Exercise task 1: In the passage on wood construction courses, where did students assess timber trusses during the monitoring class offered last spring?
Exercise task 2: Carry on the passage on wood construction courses from where it stops.

Excerpted passage:
## START

What courses do you teach / labs do you lead?
WSE 225 “Building design innovation with wood” introduces students to the fundamentals of building design and the relevant technical requirements, the solutions available and the specific applications, with a focus on wood-based products and other ligno-cellulosic materials. The main goal of this course is to help students develop a multi-disciplinary understanding of design and construction principles that facilitate communication between manufacturers, architects, engineers, and clients.

WSE 425/525 “Timber tectonics in the digital age” is an interdisciplinary, inter-institutional effort in collaboration with University of Oregon Architecture enrolls Architecture, Engineering and Wood Science students. The course is designed to prepare future professionals for integrated design practices in modern wood construction, emphasizing experiential learning and soft skill development. In this course, students engage in hands-on project, engaging with real clients and industry partners throughout the learning process.

The faculty-led study abroad program that I lead, Tradition and Innovation in the Wood Construction Industry: A Journey in the Italian Alps, provides an international perspective on tradition and innovation of forest products application and sustainable practices in the built environment. I’ve designed this program to offer students firsthand experience in the working environments and practices of the host country through job-shadowing opportunities with local companies, encouraging them to reflect on practices in their home countries. In the next iteration of the course, I plan to collaborate with local stakeholders in the US to connect students’ international experiences with tasks related to a real project back home.

Another chance to immerse students in both tradition and innovation within the sector, involving them in a tangible project and providing them opportunities for community engagement, is the course on “Structural Health Assessment and Monitoring of Timber Structures“ that I offer to graduate students. During the class offered last spring, for instance, students actively participated in assessing timber trusses at the Arauco facility in Albany. They offered valuable feedback to the client regarding the structure’s conditions and they identified causes of damage. Additionally, the students had a chance to talk about their project during the historical preservation month.

## END

Extracted records:
## START

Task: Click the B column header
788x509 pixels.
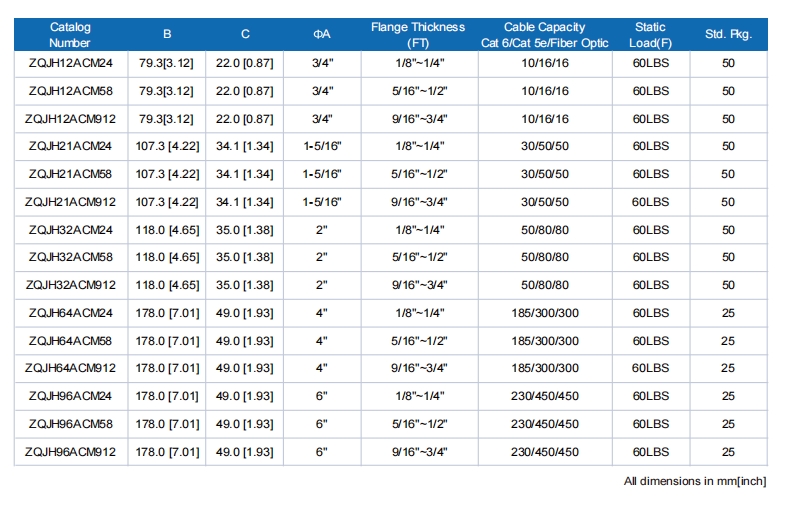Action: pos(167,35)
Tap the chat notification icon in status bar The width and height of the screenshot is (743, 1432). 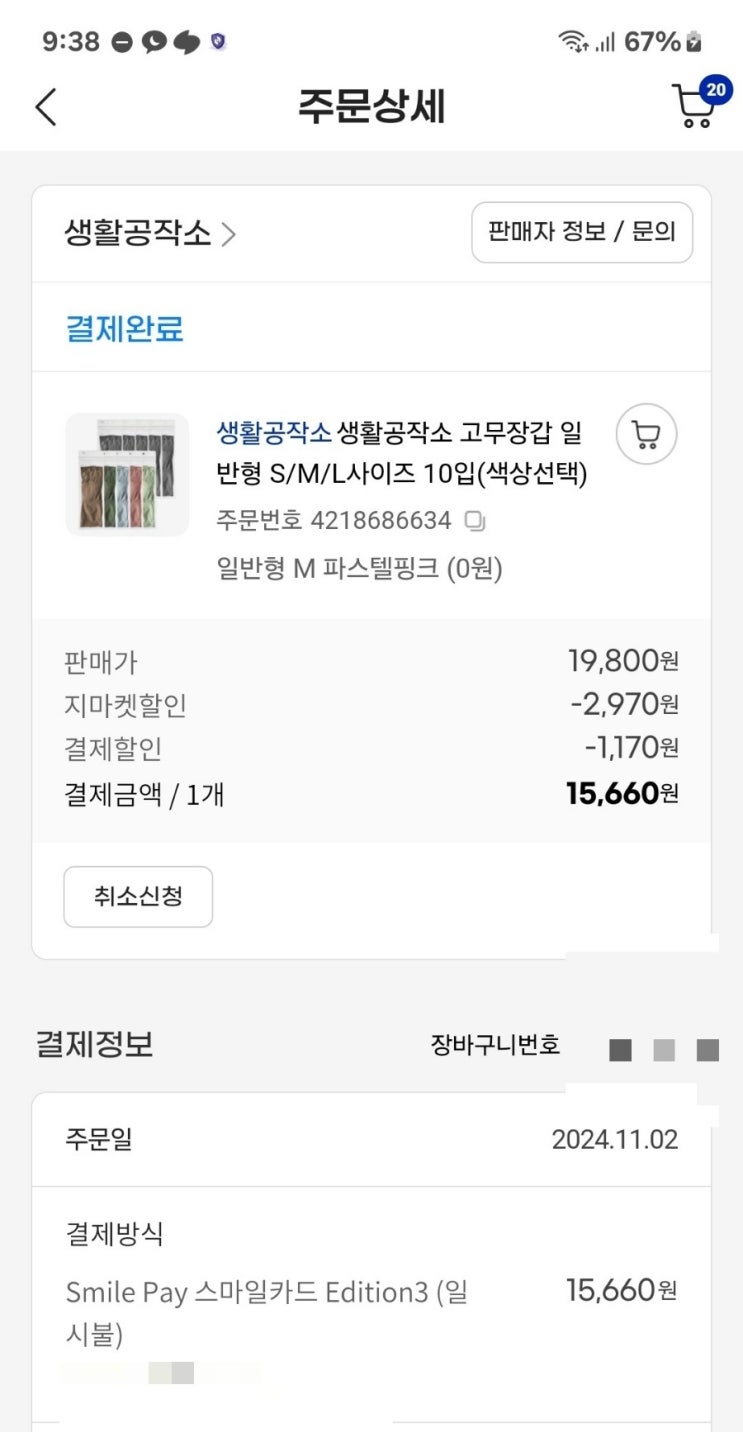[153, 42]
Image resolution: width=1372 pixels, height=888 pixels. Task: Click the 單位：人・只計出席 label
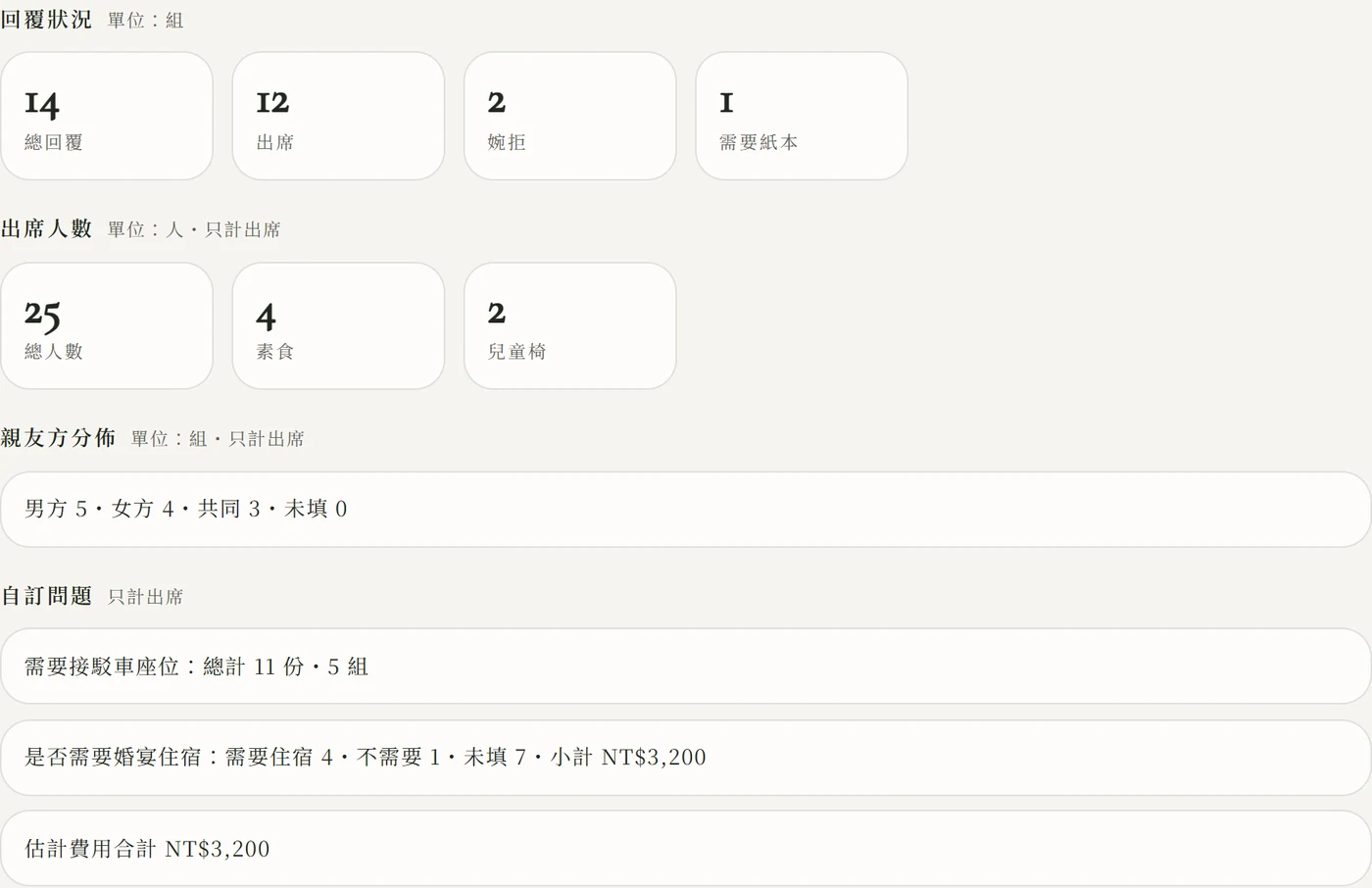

## END

Expected answer 1: At the Arauco facility in Albany.

Expected answer 2:
I teach and co-developed WSE 540 Introduction to Wood Science and Engineering. This is the first hybrid introductory course of the new WSE Graduate Core.

Tell us about a recent/current research project you are working on
With the two wood innovation grants received with my colleague Lech Muszynski, our objective was to leverage underutilized wood species to create CLT panels for an untapped market segment: modular deployable units. These units can serve as temporary and transitional solutions, such as post-disaster scenarios, and are designed to be disassembled and reused in other contexts. This exploration aims to optimize resources during the production stage, extend the service life of applications that are typically short-lived, and reintegrate resources into the loop. It aims to support the resilience of the natural and built environments, promote sustainability in forest management, and foster economic development within communities. Since its initiation in 2017, this research stream has garnered significant attention from both academia and industry. As mass timber products represent just one facet of an integrated approach to create a more resilient and sustainable ecosystem, I am currently working on expanding and enhancing our portfolio of alternative wood-based products and construction systems. This involves exploring alternative ligno-cellulosic sources and a dedicated focus on context-sensitive approaches for material and construction method selection. For example, when addressing shelter and housing needs, I am working on developing partnerships with affected communities to develop culturally appropriate solutions that make the most of locally available resources.

What are today’s students most eager to learn?
Students are passionate about learning how to contribute to solutions for a more sustainable future. They thrive on engaging in projects that offer tangible results and address real-world issues.

What’s the one thing you wish people knew about the Wood Science degree program?
One aspect I’d like people to know about the Wood Science degree program is that it’s a rewarding environment for individuals passionate about sustainability, innovation, and global impact.

Learn more about the Wood Innovation for Sustainability Degree and the Wood Science graduate programs!

Weyerhaeuser and John Deere are partnering to supply the College of Forestry’s Mechanized Harvesting Laboratory with four new harvesting simulators that will engage students, teach machine operation skills, and provide experiential learning activities in forestry. The laboratory is directed by Kevin Lyons, the Wes Lematta Professor in Forest Engineering, and now has 22 harvesting machine simulators with nine available for our high school loan program. The new John Deere forest harvesting simulator systems will permit OSU to expand the high school loan program, which provides career and technology education in high schools.

The mission of the Mechanized Harvesting Laboratory is to increase the knowledge of modern mechanized harvesting systems. Students in forest engineering labs run simulations and explore how to reduce environmental impacts due to harvesting forest products. By bringing these simulators into high school classrooms, high school students can get a taste for how advanced forestry tools allow for efficient timber harvesting and support environmental stewardship.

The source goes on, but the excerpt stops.